That's what several people told me during the last two months, when I reached out to a few dozen anonymous contacts through Craigslist posts, message boards, and mutual friends. If it wasn't dead, one admitted, it was so small no one would run the risk of blowing cover by talking to a journalist.

But, on the condition of anonymity, one area veteran did agree to speak and to share not only the real details of often-glamorized swinger parties but also to discuss the fulfillment one can find far beyond sex in such a club.

There are people who go into this with the Hollywood-fed idea that this is what all the cool kids do. They don't typically last. I have seen people who came in the front door, looked around, and walked right back out. Everyone has a picture in their minds of what these encounters are like. It's just usually not like that. Mostly, the people are not movie stars. They're ordinary folks.

It takes some intestinal fortitude, any time you're opening yourself up and exposing the person you are and the things you like. You don't want to be in a situation where you let people see this raw side of yourself and have them shut that down. In that way, the people that do this sort of thing are actually kinder than your average bar fling—the normal dance of boys and girl, if you will, in a lot of different spaces, like a bar.

There is a lot of attention paid to how rejection might be met. You're all in this space together, and everyone understands that it is scary enough to put your heart out there. Everyone is always very careful how "no" is said and when "no" is said. This is the one place where you can take the chance. If your boss is there when the door closes, you got nothing to worry about. The only people who are there are there for the same purpose.

ILLUSTRATION BY CHRIS WILLIAMS
  • Illustration by Chris Williams

The location will open an hour ahead of when doors close, let's say at eight p.m. Most people will show up around seven thirty. Everybody knows that, when the door gets locked, if there is a knock, you put your clothes on. You're closing the door because what is going to happen is private. The people that have volunteered their homes for this don't want to have open curtains and don't want people to be parading back and forth in their birthday suits for the neighbors to have anything to complain about.

============================================================

▸ JOB
Restate word for word the part of the account of swinger parties above, starting at "It takes some" and ending at "like a bar.".

▸ PROVIDED MATERIAL
============================================================

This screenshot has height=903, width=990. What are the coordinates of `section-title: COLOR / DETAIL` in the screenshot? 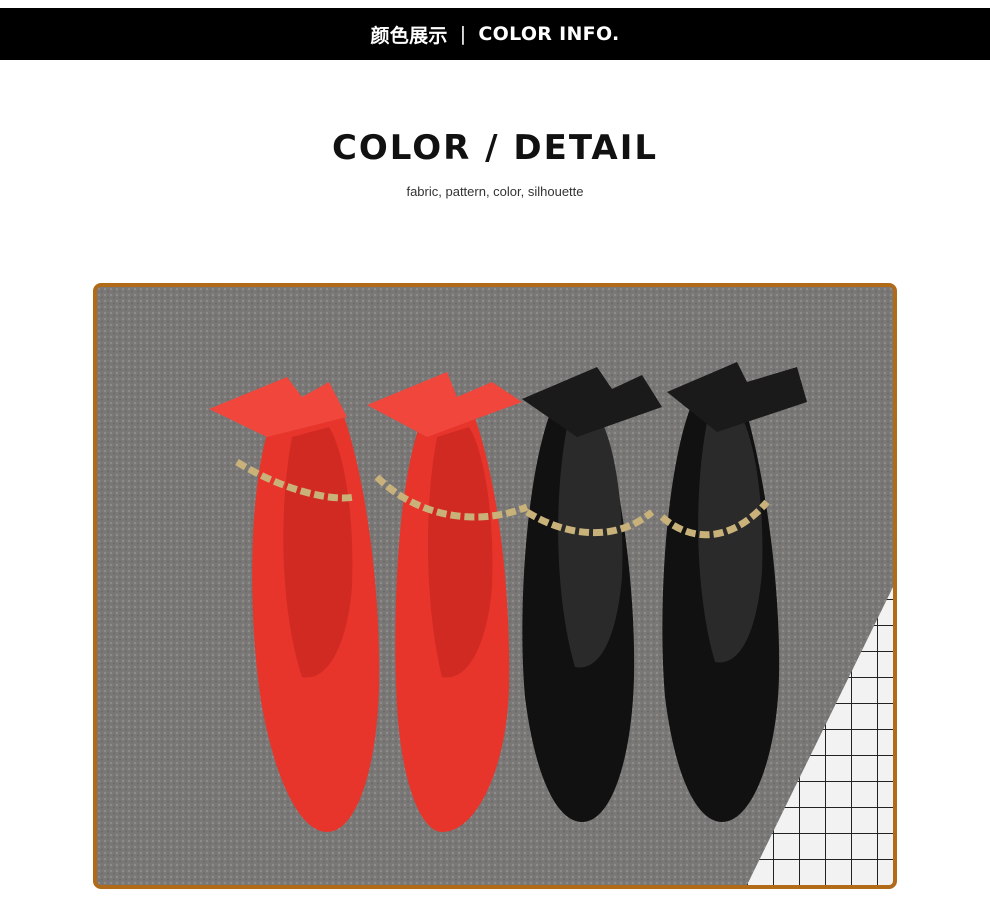 It's located at (495, 148).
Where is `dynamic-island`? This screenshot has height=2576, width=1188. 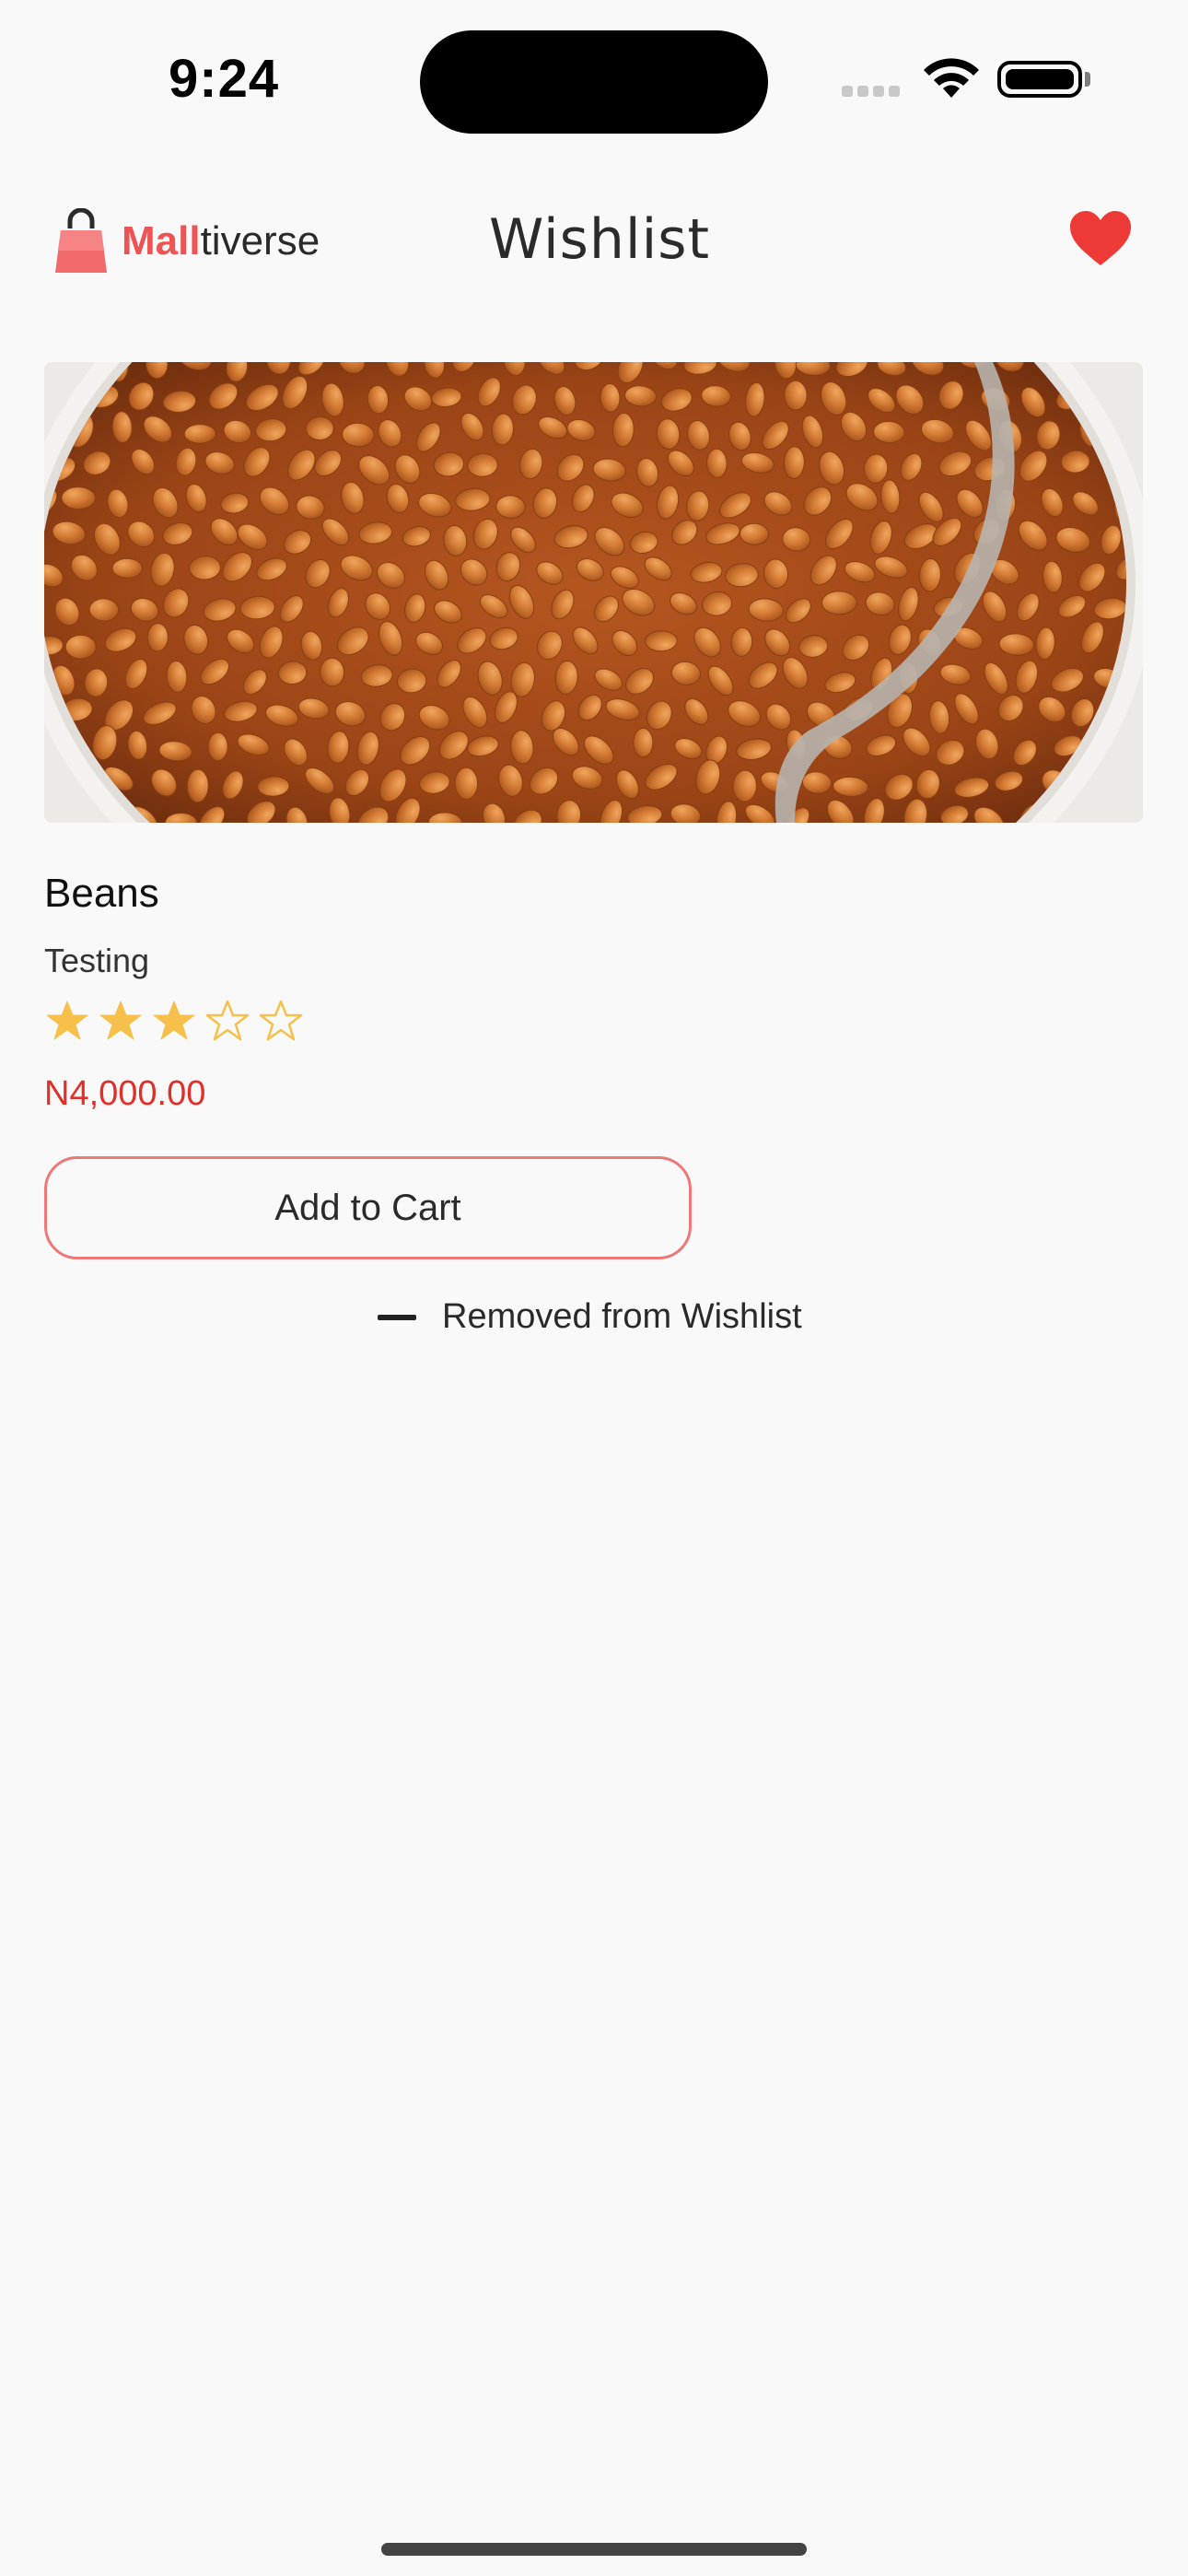
dynamic-island is located at coordinates (594, 82).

============================================================

▸ YOUR SOLUTION
It takes some intestinal fortitude, any time you're opening yourself up and exposing the person you are and the things you like. You don't want to be in a situation where you let people see this raw side of yourself and have them shut that down. In that way, the people that do this sort of thing are actually kinder than your average bar fling—the normal dance of boys and girl, if you will, in a lot of different spaces, like a bar.